### [Available data]
****
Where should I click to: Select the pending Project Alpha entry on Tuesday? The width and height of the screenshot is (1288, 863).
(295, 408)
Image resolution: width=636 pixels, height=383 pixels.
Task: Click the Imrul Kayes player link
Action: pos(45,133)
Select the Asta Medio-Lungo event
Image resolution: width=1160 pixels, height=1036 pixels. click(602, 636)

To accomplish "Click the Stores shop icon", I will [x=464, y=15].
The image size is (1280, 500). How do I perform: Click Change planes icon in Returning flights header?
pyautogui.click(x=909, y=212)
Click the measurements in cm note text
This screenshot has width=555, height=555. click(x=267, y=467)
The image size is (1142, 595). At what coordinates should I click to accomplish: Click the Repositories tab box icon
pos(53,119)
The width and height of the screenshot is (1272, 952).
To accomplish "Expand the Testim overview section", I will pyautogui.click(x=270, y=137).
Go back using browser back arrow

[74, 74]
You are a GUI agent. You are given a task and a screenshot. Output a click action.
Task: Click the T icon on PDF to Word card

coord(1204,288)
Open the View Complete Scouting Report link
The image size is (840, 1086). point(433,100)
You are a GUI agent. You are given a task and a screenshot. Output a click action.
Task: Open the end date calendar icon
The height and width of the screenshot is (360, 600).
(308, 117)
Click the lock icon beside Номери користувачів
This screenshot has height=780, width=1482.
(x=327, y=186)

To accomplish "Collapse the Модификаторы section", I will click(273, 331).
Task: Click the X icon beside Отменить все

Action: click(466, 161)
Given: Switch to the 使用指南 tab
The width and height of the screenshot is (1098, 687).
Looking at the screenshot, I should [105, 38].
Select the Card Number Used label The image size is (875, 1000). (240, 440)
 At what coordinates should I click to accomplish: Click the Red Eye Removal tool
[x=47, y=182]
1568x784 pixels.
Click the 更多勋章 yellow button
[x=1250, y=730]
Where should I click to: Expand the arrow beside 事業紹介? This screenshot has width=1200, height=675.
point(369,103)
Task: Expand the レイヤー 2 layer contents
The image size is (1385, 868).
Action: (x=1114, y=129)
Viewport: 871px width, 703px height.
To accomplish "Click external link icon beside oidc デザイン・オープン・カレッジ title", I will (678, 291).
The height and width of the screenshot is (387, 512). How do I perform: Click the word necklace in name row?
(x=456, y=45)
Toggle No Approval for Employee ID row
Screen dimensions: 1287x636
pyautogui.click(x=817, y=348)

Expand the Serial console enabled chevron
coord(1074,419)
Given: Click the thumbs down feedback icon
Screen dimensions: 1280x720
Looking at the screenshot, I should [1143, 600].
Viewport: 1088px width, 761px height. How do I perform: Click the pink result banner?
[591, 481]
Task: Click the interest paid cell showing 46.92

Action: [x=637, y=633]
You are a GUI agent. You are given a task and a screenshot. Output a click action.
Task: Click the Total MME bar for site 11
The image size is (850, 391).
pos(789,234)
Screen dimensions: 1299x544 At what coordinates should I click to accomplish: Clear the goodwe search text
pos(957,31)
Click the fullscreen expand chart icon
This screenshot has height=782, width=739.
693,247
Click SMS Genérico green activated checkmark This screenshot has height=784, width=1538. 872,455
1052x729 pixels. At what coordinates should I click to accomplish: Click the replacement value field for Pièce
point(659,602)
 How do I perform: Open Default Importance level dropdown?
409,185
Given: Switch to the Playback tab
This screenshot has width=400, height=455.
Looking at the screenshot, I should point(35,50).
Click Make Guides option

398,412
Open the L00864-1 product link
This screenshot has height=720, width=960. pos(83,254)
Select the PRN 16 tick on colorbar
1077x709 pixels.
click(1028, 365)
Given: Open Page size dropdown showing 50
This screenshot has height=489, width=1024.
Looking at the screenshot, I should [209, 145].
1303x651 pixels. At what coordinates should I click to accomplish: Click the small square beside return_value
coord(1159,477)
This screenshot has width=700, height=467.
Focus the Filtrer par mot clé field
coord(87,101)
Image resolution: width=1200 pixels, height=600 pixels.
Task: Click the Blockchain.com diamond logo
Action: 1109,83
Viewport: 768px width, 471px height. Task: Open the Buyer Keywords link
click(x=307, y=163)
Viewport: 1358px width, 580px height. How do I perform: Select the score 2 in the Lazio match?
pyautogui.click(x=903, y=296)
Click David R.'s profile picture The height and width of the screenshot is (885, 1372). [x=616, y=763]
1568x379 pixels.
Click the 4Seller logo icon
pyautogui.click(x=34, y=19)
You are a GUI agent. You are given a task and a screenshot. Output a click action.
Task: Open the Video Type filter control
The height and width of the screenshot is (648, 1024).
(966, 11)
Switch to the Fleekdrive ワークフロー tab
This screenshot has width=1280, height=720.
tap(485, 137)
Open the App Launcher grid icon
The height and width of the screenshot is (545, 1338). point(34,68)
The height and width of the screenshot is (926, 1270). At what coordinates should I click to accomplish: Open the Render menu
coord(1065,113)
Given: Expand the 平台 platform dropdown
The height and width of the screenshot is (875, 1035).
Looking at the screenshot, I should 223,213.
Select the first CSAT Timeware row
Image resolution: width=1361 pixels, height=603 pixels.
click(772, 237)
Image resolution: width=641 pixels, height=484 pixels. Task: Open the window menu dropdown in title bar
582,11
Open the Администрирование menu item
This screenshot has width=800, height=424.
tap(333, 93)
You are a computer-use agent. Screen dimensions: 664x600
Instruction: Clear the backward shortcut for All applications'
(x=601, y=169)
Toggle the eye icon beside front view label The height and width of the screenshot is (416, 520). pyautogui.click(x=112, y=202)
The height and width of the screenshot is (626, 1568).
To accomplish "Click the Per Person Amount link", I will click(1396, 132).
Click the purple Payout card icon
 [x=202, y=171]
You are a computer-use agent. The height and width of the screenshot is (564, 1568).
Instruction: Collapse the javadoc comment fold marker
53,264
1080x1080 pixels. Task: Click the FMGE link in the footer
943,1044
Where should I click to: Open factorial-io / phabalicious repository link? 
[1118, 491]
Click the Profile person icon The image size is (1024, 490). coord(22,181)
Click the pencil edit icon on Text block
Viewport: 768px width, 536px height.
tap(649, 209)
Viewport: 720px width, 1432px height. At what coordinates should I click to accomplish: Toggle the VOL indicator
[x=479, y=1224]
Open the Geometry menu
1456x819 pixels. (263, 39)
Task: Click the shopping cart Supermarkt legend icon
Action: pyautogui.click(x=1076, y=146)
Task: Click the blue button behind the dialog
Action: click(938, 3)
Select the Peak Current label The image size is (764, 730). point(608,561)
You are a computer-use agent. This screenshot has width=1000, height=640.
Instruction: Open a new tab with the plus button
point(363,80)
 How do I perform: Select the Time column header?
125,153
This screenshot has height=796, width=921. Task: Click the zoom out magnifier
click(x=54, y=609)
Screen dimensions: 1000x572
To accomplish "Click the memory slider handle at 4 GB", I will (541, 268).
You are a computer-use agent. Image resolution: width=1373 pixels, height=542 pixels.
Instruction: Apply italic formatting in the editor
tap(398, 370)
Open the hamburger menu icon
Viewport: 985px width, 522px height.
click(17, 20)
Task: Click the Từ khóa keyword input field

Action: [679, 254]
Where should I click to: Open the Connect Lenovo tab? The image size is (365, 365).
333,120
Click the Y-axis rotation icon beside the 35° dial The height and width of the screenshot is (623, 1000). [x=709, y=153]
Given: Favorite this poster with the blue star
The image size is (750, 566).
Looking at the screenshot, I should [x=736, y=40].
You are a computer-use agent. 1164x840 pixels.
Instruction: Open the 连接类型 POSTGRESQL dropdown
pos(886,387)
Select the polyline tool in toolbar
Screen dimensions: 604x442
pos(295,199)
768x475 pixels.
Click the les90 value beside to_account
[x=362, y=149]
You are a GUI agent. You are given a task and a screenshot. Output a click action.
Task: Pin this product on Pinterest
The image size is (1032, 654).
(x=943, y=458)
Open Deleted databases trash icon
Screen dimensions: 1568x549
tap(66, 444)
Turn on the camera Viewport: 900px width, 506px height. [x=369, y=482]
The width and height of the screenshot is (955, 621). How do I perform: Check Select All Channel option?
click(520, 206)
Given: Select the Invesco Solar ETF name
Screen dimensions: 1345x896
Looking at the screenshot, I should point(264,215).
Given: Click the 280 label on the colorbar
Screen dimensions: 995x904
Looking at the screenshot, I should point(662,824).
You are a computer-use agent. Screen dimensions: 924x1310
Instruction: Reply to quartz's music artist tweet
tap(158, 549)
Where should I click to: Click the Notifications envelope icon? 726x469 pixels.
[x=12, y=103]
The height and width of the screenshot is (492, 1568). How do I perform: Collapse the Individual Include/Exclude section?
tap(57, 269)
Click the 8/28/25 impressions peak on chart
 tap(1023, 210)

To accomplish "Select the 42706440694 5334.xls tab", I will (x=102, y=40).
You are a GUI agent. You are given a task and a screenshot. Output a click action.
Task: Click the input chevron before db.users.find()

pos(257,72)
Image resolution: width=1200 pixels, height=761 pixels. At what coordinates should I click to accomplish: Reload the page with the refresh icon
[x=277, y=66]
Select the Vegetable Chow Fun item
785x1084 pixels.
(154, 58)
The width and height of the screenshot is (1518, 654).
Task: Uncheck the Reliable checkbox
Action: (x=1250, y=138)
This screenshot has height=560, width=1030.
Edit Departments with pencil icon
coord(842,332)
****
### [Requirement]
For the string "Switch", return every line of the data where it appears.

### [Reply to the exercise]
Given: Switch to the 使用指南 tab
Given: Switch to the Playback tab
Switch to the Fleekdrive ワークフロー tab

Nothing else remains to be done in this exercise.